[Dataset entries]
_ _ _ _ _ _ _
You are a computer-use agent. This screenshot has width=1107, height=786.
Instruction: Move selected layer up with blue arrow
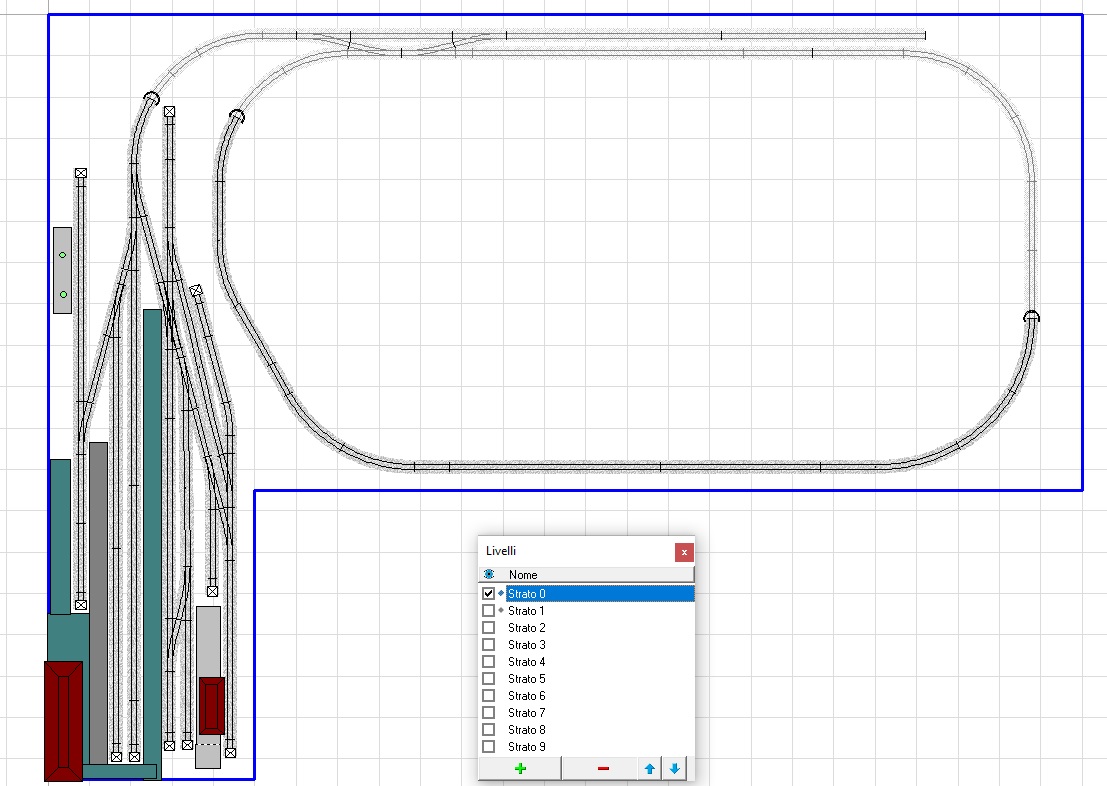(649, 768)
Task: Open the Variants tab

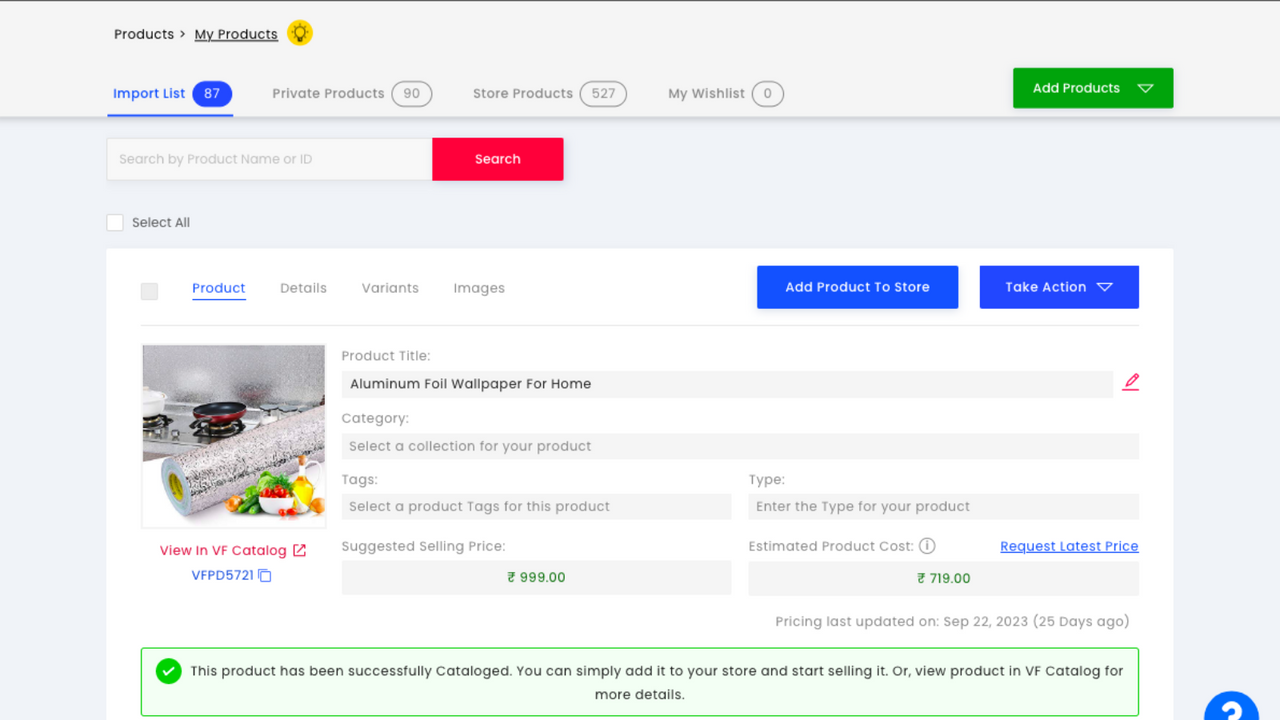Action: point(390,288)
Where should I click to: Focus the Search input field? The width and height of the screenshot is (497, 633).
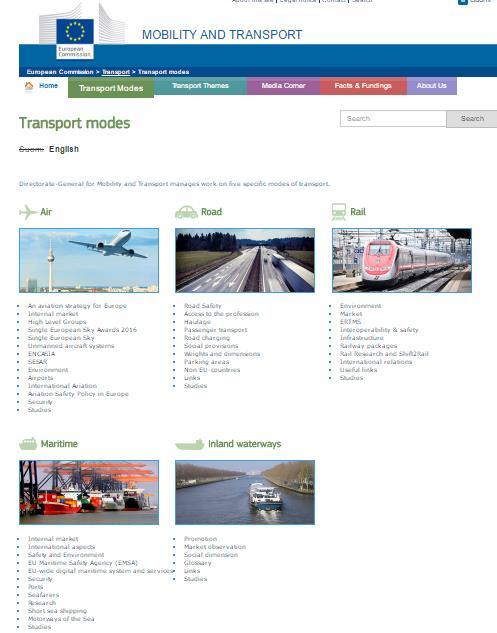[x=393, y=119]
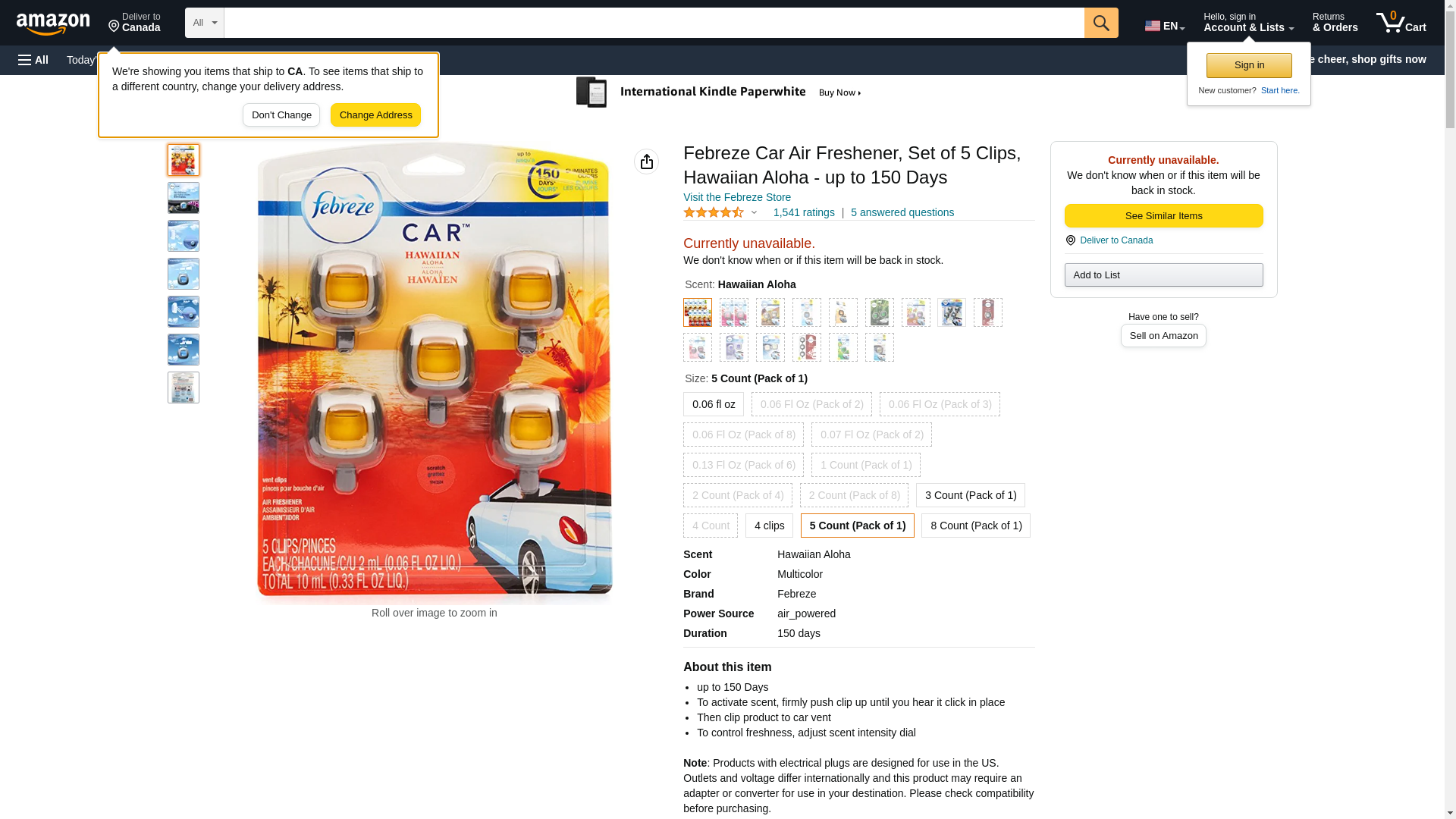Viewport: 1456px width, 819px height.
Task: Open Deliver to Canada in header
Action: [x=134, y=23]
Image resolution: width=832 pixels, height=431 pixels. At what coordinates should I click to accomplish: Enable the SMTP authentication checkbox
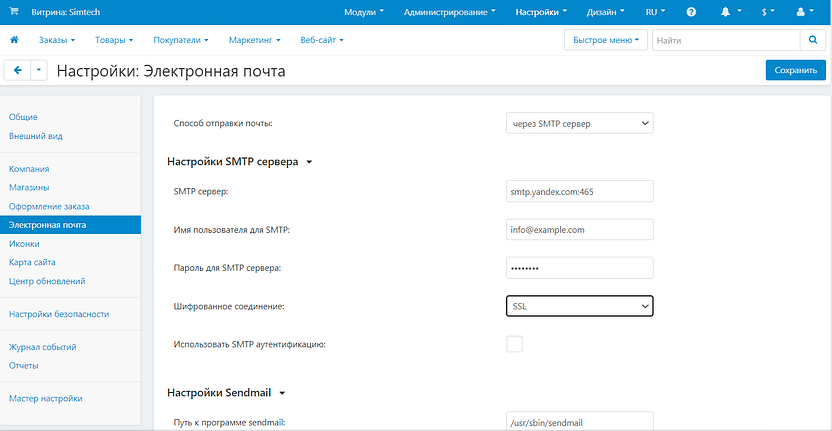click(x=514, y=344)
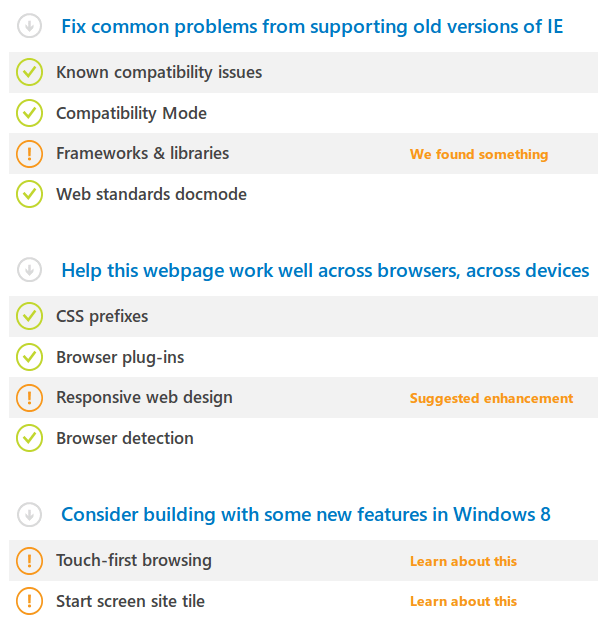Click Learn about this for Touch-first browsing
Screen dimensions: 598x624
(x=464, y=561)
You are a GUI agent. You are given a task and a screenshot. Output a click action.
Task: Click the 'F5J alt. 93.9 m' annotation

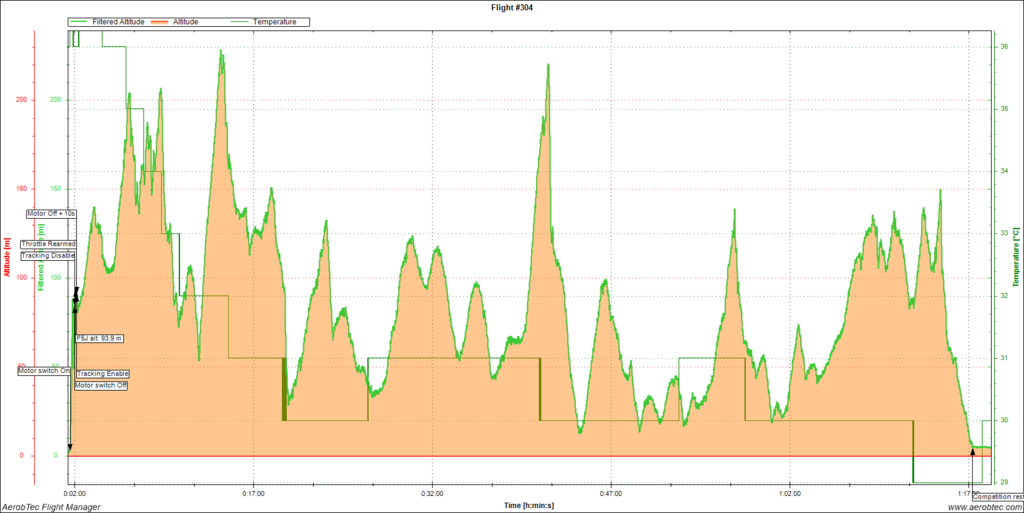pos(106,338)

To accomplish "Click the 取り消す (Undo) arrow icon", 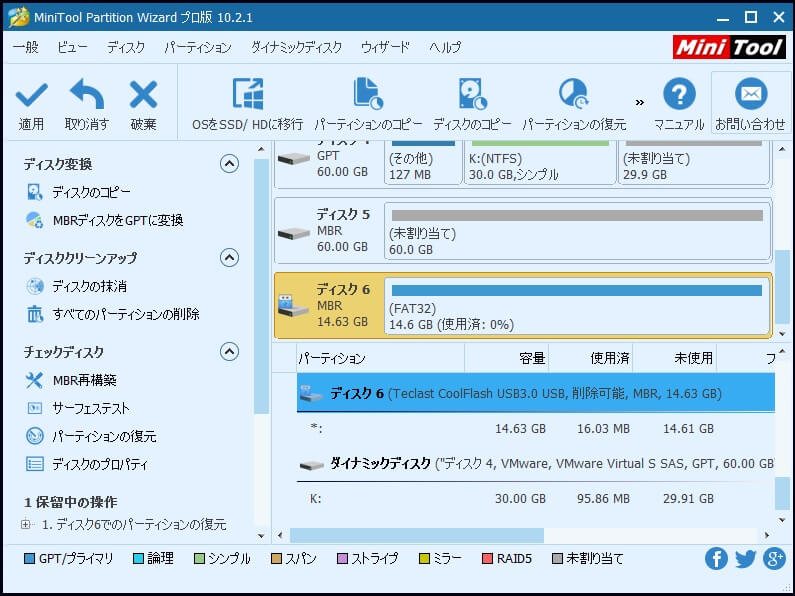I will (86, 96).
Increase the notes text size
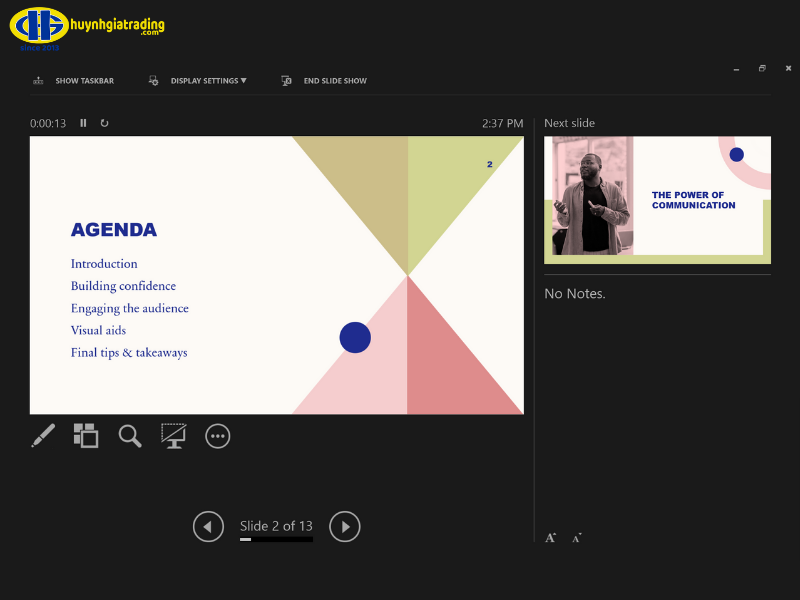 (550, 538)
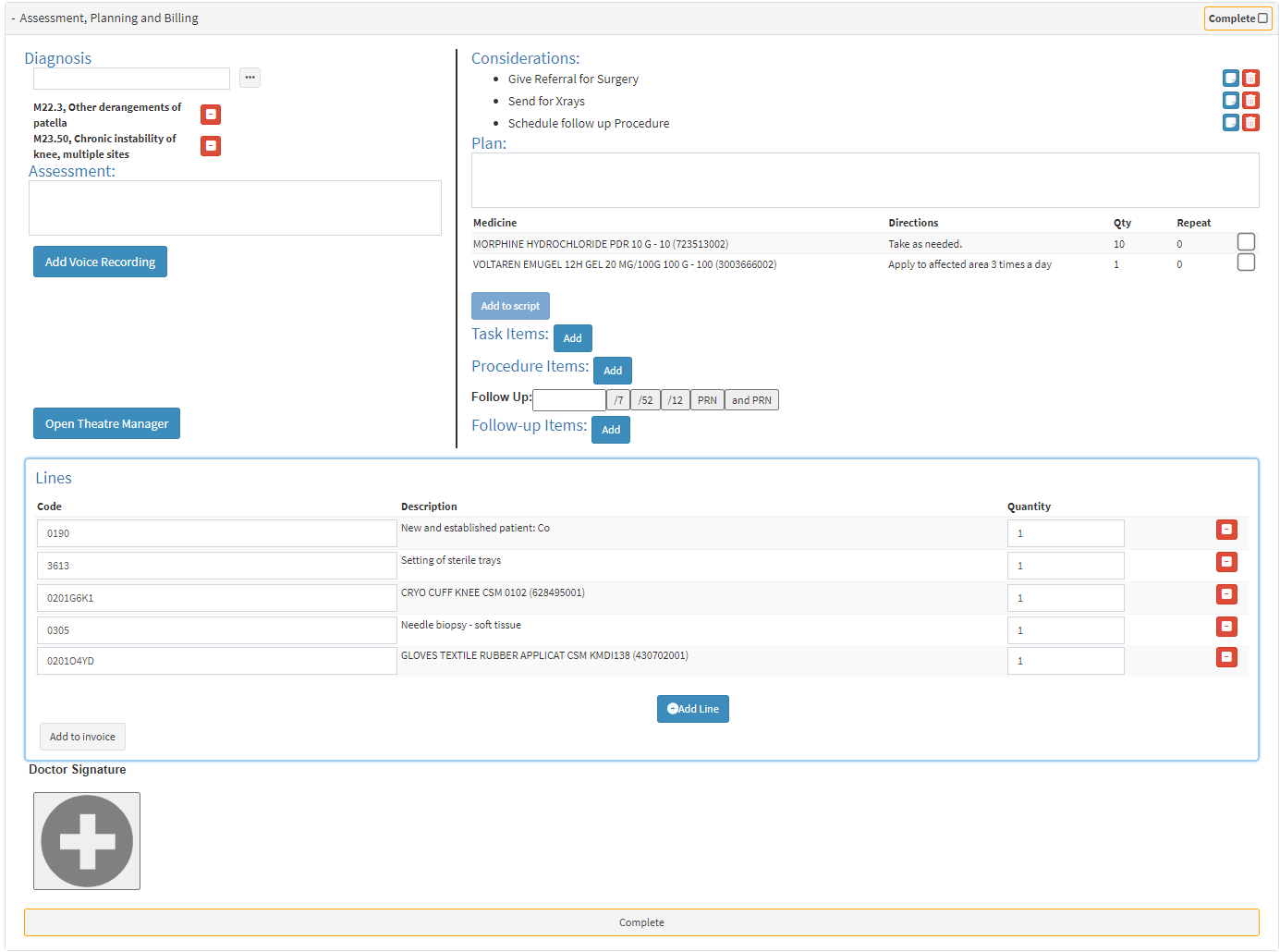Open the diagnosis lookup ellipsis button
1280x952 pixels.
(x=250, y=78)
_ _ _ _ _ _ _
** What is expected **
Across the data, how many lines have the word "agent" in them? Respond with the number alone.

** Task output **
2